Segment Start: Study material

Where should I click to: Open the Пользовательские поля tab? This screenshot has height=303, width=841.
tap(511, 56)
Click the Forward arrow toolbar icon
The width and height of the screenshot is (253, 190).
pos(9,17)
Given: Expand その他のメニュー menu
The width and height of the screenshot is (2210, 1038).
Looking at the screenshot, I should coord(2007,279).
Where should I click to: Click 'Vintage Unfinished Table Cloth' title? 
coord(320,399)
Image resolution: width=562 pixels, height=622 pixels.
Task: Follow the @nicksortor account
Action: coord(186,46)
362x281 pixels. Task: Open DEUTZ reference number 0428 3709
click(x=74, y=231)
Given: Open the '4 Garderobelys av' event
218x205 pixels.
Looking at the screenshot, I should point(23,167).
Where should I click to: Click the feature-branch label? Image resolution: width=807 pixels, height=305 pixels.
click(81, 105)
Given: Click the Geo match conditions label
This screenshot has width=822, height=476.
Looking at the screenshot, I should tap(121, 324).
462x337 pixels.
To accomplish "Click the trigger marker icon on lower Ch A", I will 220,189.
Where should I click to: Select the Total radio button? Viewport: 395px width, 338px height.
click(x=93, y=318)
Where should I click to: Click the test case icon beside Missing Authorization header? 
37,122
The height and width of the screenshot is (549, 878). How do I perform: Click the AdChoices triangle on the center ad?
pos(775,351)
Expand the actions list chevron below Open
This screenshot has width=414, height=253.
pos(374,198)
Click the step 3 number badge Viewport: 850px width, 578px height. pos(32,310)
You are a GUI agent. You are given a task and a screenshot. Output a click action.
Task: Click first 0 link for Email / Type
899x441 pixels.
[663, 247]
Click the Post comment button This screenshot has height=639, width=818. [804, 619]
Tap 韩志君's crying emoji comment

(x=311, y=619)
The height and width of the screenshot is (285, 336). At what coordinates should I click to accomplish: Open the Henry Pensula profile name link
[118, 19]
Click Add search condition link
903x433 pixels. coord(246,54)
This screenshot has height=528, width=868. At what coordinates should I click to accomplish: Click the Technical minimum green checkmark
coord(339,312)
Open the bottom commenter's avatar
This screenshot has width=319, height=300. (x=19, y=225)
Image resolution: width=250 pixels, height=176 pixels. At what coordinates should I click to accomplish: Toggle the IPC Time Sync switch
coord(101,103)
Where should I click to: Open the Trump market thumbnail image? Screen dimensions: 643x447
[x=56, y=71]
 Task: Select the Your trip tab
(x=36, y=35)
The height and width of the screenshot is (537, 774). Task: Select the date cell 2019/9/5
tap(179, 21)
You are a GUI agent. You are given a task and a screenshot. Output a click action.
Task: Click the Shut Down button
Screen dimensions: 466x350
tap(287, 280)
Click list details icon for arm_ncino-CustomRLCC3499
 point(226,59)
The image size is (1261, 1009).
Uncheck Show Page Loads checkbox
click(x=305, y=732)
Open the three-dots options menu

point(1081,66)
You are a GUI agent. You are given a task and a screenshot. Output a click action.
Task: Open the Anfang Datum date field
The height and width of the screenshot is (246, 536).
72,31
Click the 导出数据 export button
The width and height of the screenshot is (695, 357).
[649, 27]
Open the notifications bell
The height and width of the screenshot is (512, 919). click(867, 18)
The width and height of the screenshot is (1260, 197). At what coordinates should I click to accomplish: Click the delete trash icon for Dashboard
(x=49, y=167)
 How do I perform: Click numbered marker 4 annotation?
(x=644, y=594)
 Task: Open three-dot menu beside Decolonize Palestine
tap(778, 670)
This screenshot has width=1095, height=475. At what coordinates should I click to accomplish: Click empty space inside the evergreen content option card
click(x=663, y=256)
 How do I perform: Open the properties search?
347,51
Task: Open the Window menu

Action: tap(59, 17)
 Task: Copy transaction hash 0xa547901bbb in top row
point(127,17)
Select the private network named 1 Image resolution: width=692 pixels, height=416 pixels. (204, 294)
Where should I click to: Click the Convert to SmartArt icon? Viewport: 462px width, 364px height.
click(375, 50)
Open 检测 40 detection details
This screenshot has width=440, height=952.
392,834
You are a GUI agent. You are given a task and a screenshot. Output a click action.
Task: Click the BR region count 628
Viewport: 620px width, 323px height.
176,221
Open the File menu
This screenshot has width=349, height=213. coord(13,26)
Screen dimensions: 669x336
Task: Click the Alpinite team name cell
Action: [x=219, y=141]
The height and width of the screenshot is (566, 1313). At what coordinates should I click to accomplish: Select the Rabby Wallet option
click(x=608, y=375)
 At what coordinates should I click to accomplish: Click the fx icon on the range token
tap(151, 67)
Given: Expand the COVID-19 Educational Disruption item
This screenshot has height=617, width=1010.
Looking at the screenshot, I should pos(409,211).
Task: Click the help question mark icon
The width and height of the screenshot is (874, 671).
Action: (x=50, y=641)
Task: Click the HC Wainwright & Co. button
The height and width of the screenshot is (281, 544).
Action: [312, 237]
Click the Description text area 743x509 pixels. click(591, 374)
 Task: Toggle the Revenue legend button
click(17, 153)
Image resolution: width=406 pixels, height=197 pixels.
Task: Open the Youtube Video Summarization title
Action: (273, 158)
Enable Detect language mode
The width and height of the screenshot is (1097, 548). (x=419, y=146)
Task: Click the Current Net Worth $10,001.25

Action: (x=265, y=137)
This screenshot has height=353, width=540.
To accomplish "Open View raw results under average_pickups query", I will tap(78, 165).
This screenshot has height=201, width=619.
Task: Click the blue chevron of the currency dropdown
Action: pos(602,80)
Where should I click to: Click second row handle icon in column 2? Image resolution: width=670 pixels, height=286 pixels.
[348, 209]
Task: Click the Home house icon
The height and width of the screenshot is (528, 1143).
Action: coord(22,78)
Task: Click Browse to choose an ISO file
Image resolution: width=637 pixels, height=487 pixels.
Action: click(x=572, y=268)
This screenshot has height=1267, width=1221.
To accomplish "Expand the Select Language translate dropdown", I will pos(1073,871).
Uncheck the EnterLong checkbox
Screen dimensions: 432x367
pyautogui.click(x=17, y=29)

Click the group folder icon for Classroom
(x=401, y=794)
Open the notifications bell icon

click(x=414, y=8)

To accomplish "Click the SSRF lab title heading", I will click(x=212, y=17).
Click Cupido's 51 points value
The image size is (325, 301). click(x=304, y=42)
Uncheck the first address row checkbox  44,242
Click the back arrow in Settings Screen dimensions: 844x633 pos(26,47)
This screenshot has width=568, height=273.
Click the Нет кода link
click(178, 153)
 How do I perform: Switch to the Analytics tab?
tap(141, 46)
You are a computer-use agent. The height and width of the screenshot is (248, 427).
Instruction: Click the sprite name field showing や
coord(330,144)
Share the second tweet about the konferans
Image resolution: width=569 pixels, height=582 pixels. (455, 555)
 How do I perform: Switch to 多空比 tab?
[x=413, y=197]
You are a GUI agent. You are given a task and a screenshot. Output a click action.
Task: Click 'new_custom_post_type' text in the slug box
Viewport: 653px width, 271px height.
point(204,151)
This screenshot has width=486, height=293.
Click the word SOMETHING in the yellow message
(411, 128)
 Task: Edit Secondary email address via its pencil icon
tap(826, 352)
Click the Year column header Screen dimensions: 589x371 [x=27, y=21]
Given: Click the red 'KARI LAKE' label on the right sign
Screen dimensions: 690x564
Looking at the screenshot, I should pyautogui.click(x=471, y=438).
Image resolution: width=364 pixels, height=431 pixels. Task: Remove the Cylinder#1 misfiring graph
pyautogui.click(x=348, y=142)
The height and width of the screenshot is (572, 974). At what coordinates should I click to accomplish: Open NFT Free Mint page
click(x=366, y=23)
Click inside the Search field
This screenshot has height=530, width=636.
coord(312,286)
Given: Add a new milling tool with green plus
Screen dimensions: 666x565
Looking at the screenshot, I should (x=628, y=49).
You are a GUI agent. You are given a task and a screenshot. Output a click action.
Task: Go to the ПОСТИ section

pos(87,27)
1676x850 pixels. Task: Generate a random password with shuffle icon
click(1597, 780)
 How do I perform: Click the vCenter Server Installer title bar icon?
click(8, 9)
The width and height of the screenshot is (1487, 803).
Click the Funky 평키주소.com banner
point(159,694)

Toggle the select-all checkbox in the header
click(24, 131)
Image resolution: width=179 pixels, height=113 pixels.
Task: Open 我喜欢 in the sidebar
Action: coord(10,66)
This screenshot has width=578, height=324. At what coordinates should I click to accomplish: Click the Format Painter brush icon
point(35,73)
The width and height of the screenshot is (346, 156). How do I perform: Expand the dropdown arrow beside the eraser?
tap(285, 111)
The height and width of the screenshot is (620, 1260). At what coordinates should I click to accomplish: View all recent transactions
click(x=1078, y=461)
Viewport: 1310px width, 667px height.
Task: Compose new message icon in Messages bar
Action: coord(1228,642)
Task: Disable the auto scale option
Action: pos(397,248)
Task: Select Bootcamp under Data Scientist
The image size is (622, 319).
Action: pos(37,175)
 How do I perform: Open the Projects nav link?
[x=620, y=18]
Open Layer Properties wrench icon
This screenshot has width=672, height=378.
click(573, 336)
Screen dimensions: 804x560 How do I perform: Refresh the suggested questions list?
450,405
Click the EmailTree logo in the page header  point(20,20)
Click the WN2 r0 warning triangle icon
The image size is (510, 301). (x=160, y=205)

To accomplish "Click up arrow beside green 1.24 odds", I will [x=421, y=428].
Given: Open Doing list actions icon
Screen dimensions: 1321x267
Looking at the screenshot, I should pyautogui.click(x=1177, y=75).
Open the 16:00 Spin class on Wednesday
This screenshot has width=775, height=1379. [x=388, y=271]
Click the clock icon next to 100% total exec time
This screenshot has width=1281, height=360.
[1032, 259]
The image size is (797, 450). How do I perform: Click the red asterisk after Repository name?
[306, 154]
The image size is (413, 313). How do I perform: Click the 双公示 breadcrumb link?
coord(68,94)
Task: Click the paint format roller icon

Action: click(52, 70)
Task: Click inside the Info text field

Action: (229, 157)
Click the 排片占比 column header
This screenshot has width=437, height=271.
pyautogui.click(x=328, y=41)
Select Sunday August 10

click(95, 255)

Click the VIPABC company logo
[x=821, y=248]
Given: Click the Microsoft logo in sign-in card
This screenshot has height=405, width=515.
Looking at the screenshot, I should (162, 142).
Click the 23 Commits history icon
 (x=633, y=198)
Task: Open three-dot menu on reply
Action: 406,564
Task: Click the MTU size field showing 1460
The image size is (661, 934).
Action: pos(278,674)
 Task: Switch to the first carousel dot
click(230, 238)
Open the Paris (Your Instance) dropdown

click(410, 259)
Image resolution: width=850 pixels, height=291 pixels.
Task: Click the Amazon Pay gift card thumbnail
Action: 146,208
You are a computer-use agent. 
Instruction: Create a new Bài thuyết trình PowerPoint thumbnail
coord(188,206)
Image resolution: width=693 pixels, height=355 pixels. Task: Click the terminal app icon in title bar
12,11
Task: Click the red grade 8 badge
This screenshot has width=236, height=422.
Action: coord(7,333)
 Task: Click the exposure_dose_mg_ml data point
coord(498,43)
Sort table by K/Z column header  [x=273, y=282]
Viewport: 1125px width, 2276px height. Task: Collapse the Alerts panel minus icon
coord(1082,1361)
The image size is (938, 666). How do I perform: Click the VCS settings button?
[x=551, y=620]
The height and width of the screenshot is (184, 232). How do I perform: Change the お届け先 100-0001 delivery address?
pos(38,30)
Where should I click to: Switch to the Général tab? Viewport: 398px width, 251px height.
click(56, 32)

Segment End: Study material

◆ Exercise objective
Please return only the lines above, starting at the line that has "Open the File menu" and ending at the line that has "Task: Click the HC Wainwright & Co. button", keeping both and leaving each one unchanged.

◆ Response to the exercise
Open the File menu
This screenshot has width=349, height=213. coord(13,26)
Screen dimensions: 669x336
Task: Click the Alpinite team name cell
Action: [x=219, y=141]
The height and width of the screenshot is (566, 1313). At what coordinates should I click to accomplish: Select the Rabby Wallet option
click(x=608, y=375)
 At what coordinates should I click to accomplish: Click the fx icon on the range token
tap(151, 67)
Given: Expand the COVID-19 Educational Disruption item
This screenshot has height=617, width=1010.
Looking at the screenshot, I should pos(409,211).
Task: Click the help question mark icon
The width and height of the screenshot is (874, 671).
Action: (x=50, y=641)
Task: Click the HC Wainwright & Co. button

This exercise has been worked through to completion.